RECORDED DATA:
<<<<

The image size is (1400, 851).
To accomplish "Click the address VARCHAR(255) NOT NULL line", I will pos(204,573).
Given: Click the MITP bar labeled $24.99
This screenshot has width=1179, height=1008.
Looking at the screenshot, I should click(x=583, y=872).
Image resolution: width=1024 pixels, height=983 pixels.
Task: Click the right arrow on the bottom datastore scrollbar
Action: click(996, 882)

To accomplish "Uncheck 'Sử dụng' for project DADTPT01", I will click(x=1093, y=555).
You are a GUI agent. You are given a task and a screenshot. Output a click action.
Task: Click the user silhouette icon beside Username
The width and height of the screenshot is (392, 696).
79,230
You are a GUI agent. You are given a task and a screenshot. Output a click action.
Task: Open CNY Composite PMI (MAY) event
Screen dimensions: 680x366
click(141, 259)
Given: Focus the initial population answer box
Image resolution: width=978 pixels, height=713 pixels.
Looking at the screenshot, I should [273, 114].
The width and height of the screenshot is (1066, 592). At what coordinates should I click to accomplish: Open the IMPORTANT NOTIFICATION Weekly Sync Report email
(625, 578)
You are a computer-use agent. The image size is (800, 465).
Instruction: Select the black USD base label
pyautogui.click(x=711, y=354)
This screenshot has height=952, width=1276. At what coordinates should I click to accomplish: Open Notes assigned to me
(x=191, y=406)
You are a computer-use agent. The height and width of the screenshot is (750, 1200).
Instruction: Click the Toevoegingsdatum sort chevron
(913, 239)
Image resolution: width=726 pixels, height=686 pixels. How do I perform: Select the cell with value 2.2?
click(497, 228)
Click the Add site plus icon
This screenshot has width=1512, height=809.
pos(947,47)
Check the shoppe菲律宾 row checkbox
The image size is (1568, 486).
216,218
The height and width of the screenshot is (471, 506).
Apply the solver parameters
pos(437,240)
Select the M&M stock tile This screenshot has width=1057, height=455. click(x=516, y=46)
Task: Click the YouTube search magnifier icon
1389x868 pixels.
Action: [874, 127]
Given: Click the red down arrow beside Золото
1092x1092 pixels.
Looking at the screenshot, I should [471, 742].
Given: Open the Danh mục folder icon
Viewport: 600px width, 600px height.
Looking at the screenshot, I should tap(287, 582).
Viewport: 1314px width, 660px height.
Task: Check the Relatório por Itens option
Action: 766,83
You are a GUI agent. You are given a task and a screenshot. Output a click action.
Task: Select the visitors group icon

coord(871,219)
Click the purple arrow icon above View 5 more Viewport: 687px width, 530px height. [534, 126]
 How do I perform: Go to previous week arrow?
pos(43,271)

>>>>

ASSIGNMENT:
Which lines run from the one containing "Select the M&M" through the end of the material? Output them exactly.

EXERCISE RESULT:
Select the M&M stock tile This screenshot has width=1057, height=455. click(x=516, y=46)
Task: Click the YouTube search magnifier icon
1389x868 pixels.
Action: [874, 127]
Given: Click the red down arrow beside Золото
1092x1092 pixels.
Looking at the screenshot, I should [471, 742].
Given: Open the Danh mục folder icon
Viewport: 600px width, 600px height.
Looking at the screenshot, I should tap(287, 582).
Viewport: 1314px width, 660px height.
Task: Check the Relatório por Itens option
Action: 766,83
You are a GUI agent. You are given a task and a screenshot. Output a click action.
Task: Select the visitors group icon

coord(871,219)
Click the purple arrow icon above View 5 more Viewport: 687px width, 530px height. [534, 126]
 How do I perform: Go to previous week arrow?
pos(43,271)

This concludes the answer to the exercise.